The Details:
I'm reading "Contemporary Abstract Algebra (Eighth Edition)," by Gallian.
This is based on Exercise 7.40 of the "Cosets and Lagrange's Theorem" section ibid. Here it is for convenience:
Prove that a group of order $63$ must have an element of order $3$.
What I've noticed about the motivating question:
We have $63=3^2\times 7$ and we're looking for an element (and therefore a subgroup) of order $3$.
Everything I could find online or think of uses Sylow's Theorems. That would be an anachronism since they're not covered in the book so far, so, therefore, I suppose, there ought to be a proof sans this result. The same is true of Cauchy's Theorem.

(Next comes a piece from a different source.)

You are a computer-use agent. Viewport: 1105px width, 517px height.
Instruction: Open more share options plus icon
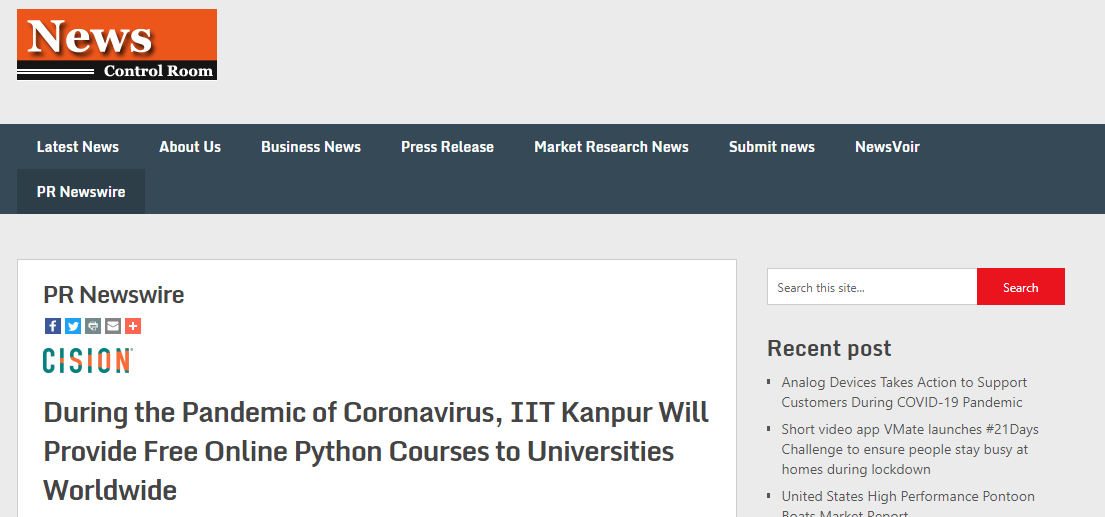(132, 325)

But I'm thinking bigger . . . Hence:
The Question:
For distinct primes $p$ and $q$, does any group $G$ of order $p^2q$ have a subgroup of order $p$?$^\dagger$ Moreover, can this be proven without using Sylow's Theorems or Cauchy's Theorem?
Thoughts:
If $G$ is cyclic, then for any nontrivial $g\in G$, we have
\begin{align} e&=g^{|G|} \\ &= g^{p^2q} \\ &= (g^{pq})^p, \end{align}
so $g^{pq}$ has order (at most?) $p$ (but $p$ is prime so . . . ). Thus we are done.
I'm not sure what to do next. I have a vague idea of applying Cayley's Theorem followed by the Orbit-Stabiliser Theorem, although the former wouldn't tell us much about the orbit of an element.
Please help :)
$\dagger$ Yes, by Sylow's Theorems, right? But wait . . .